**GOAL:** Copy out the stretch of the material from the line containing "Increase the item" through the end of the material, with no changes.

▼

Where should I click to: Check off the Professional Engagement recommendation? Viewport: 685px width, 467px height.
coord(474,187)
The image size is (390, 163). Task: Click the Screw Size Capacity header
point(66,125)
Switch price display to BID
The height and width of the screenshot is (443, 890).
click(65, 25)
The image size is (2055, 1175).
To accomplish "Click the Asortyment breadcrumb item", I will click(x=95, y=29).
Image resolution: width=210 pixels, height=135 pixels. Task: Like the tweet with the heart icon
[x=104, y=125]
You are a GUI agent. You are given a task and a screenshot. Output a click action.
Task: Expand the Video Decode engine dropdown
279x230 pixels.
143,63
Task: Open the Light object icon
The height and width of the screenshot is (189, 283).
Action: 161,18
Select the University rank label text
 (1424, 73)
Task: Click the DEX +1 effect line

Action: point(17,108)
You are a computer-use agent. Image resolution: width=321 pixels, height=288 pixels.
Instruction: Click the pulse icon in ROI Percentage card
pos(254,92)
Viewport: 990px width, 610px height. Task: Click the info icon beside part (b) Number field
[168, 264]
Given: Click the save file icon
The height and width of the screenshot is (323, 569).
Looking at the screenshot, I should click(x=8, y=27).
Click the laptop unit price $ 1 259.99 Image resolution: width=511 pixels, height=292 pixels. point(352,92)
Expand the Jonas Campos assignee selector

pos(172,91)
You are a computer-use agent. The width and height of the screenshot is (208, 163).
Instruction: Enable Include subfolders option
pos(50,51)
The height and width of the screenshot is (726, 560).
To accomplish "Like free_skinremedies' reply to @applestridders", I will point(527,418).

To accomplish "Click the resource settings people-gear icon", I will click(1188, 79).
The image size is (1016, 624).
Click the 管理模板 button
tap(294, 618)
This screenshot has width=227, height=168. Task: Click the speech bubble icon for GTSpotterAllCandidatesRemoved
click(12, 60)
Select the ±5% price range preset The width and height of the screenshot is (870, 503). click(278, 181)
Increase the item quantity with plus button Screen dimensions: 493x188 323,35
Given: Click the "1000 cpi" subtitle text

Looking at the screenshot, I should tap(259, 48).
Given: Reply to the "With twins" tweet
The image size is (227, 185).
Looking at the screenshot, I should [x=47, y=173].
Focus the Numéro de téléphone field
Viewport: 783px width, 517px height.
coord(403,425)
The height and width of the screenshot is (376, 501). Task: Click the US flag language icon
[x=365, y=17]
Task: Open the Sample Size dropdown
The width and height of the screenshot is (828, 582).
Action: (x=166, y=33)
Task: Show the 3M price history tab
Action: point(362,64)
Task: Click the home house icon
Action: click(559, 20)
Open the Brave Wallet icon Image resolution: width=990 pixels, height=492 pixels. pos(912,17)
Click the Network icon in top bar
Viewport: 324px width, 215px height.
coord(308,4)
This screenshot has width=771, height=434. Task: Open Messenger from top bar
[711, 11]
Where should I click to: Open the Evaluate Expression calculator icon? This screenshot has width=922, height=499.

▲

**EXERCISE OUTPUT:**
Increase the item quantity with plus button Screen dimensions: 493x188 323,35
Given: Click the "1000 cpi" subtitle text

Looking at the screenshot, I should tap(259, 48).
Given: Reply to the "With twins" tweet
The image size is (227, 185).
Looking at the screenshot, I should [x=47, y=173].
Focus the Numéro de téléphone field
Viewport: 783px width, 517px height.
coord(403,425)
The height and width of the screenshot is (376, 501). Task: Click the US flag language icon
[x=365, y=17]
Task: Open the Sample Size dropdown
The width and height of the screenshot is (828, 582).
Action: (x=166, y=33)
Task: Show the 3M price history tab
Action: point(362,64)
Task: Click the home house icon
Action: click(559, 20)
Open the Brave Wallet icon Image resolution: width=990 pixels, height=492 pixels. pos(912,17)
Click the Network icon in top bar
Viewport: 324px width, 215px height.
coord(308,4)
This screenshot has width=771, height=434. Task: Open Messenger from top bar
[711, 11]
Where should I click to: Open the Evaluate Expression calculator icon? This screenshot has width=922, height=499.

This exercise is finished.